Move will help banks raise more money from the market, says Rajiv Takru
The Centre on Wednesday said it has allocated Rs 2,000 crore to State Bank of India and Rs 1,800 crore to IDBI Bank as part of its plan to infuse Rs 14,000 crore in fresh capital to 20 public sector banks.
“The capital infusion is done with the twin objective of adequately meeting the credit requirement of the productive sectors of the economy as well as to maintain regulatory capital adequacy ratios,” a Finance Ministry statement said.

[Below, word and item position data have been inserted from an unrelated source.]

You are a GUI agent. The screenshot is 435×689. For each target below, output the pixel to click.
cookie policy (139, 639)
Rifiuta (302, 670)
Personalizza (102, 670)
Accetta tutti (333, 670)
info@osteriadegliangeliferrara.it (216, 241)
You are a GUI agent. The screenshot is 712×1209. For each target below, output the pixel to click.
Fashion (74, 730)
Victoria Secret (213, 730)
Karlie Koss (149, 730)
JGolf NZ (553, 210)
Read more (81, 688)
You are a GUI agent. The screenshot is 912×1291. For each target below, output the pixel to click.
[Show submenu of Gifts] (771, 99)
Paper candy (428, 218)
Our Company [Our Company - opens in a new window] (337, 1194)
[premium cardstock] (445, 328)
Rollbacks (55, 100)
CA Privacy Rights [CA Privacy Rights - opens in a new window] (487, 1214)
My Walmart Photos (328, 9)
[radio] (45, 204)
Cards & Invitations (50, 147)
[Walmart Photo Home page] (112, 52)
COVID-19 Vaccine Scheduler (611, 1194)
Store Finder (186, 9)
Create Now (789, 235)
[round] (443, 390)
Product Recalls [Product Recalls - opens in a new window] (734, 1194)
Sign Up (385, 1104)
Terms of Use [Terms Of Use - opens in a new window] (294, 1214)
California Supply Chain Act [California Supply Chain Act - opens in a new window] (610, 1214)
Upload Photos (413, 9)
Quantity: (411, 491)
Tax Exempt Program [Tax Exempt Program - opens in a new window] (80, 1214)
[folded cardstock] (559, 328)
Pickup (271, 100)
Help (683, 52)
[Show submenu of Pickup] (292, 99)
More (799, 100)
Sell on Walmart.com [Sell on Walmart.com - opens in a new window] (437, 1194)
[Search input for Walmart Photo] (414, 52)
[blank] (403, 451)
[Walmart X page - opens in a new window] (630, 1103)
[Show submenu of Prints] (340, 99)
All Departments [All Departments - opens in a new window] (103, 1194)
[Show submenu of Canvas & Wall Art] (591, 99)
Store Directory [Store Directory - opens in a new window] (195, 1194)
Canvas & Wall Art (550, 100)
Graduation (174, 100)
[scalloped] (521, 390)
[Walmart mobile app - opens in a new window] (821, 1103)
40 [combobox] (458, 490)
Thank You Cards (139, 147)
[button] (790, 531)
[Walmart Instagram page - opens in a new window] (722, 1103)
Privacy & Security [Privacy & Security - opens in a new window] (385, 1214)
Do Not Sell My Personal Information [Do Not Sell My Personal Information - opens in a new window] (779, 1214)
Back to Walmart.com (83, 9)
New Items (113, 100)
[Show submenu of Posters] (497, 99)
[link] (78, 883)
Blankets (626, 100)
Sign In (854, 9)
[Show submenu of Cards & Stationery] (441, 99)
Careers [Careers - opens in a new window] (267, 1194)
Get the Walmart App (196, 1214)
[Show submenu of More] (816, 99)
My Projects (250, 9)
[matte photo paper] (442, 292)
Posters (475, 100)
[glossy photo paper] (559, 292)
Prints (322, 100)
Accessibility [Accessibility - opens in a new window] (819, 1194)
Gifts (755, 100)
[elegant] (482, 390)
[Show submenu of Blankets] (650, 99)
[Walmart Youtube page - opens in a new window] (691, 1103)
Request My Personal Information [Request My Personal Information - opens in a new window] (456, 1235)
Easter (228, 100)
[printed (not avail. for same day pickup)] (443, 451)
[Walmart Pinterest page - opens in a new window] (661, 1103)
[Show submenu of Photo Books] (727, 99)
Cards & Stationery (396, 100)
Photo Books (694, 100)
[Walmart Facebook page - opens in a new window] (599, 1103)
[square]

This infusion will help banks raise more money from the market. “Banks can raise Rs 10,000 crore from the market against the Government’s Rs 14,000-crore infusion,” Rajiv Takru, Financial Services Secretary, told newspersons here. The Centre’s capital infusion plan covers almost all PSBs, with SBI getting the largest share.
The capital infusion will ensure that banks have 8 per cent Tier-1 capital (core capital consisting of equity capital and disclosed reserves) by the end of the current fiscal. Banks will allot preferential shares to the Centre in lieu of the capital infusion. Post-infusion, banks will be allowed to raise Tier-1 capital from the markets in proportion to the amount infused by the Centre. This will help maintain the Centre’s level of shareholding. Banks can take the Qualified Institutional Placement (QIP) or rights issue routes to do so.

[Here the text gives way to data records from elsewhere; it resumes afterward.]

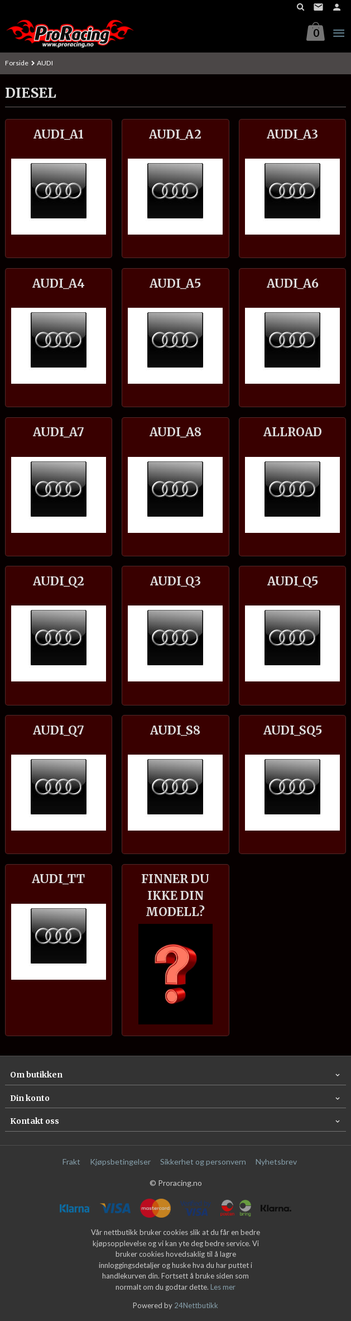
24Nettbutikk (196, 1305)
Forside (16, 63)
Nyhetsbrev (276, 1161)
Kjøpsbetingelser (120, 1161)
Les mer (222, 1286)
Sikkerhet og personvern (203, 1161)
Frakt (71, 1161)
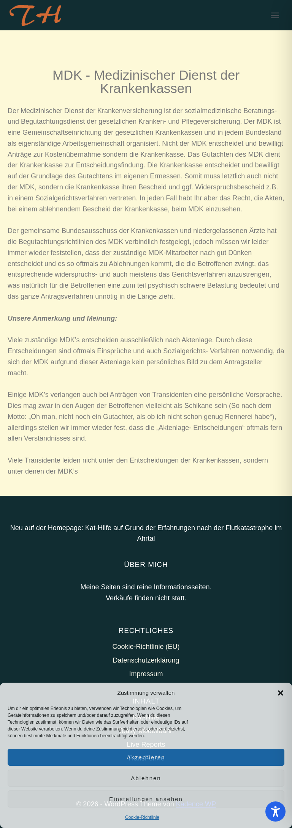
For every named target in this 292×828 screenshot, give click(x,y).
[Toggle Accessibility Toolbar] (275, 811)
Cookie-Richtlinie (142, 817)
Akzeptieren (146, 757)
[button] (280, 693)
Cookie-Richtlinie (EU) (145, 646)
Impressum (146, 674)
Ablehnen (146, 778)
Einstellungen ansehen (146, 799)
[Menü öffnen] (275, 15)
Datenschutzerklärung (146, 660)
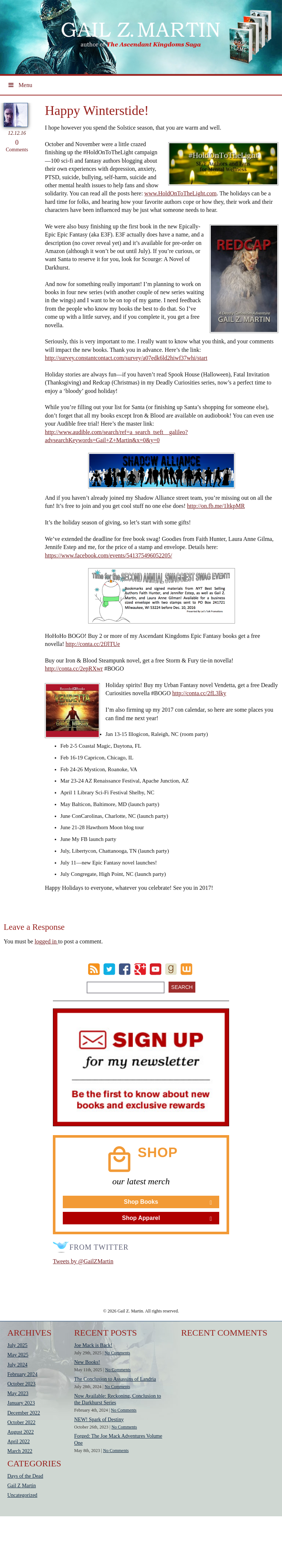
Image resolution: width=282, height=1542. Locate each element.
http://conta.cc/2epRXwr (74, 668)
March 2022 (19, 1451)
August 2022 (20, 1432)
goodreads (171, 969)
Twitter (109, 969)
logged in (46, 941)
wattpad (186, 969)
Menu (19, 85)
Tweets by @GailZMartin (83, 1261)
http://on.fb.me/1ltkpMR (216, 506)
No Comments (117, 1352)
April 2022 (18, 1441)
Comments (17, 145)
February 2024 (22, 1374)
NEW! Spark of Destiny (99, 1419)
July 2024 (17, 1365)
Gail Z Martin (21, 1485)
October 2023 (21, 1384)
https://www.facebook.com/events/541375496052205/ (108, 555)
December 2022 (23, 1413)
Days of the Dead (25, 1476)
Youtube (155, 969)
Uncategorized (22, 1495)
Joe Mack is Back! (93, 1345)
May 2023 (17, 1393)
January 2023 (21, 1403)
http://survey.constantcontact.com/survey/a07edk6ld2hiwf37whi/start (126, 358)
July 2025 (17, 1345)
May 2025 (17, 1355)
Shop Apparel (141, 1218)
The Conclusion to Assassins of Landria (115, 1379)
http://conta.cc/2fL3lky (199, 693)
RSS (94, 969)
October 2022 (21, 1422)
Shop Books (141, 1202)
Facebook (125, 969)
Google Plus (140, 969)
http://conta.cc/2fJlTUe (93, 644)
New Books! (87, 1362)
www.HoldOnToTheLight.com (180, 193)
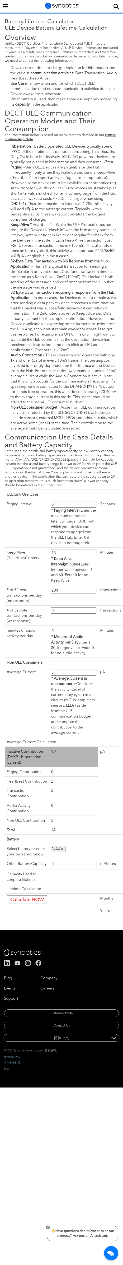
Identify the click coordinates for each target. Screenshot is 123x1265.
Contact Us (61, 1025)
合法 (6, 1068)
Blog (8, 978)
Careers (47, 988)
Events (9, 988)
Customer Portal (61, 1013)
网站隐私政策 (12, 1057)
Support (11, 998)
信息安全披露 (12, 1062)
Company (48, 978)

Since capital infusion will help expand the capital base, banks can use the expanded base to allocate fresh shares to qualified institutions and existing shareholders under the rights issue mechanism.
SBI has already said it would take a decision on raising funds through the QIP route within a month. Though it did not announce the amount to be raised, the capital infusion can help it raise Rs 1,500-1,700 crore.
The Finance Ministry also made it clear that any additional capital infusion would be done on the basis of banks’ performance under the concessional rate scheme.
It had announced last month that additional amount of capital will be provided to banks to enable them to lend to borrowers in sectors such as two-wheelers and consumer durables at lower rates in order to stimulate demand.
With the additional capital, the Ministry also expects higher profits which, in turn, will result in higher dividend payouts to the Government. Public sector banks together recorded around Rs 35,000 crore as profit last year.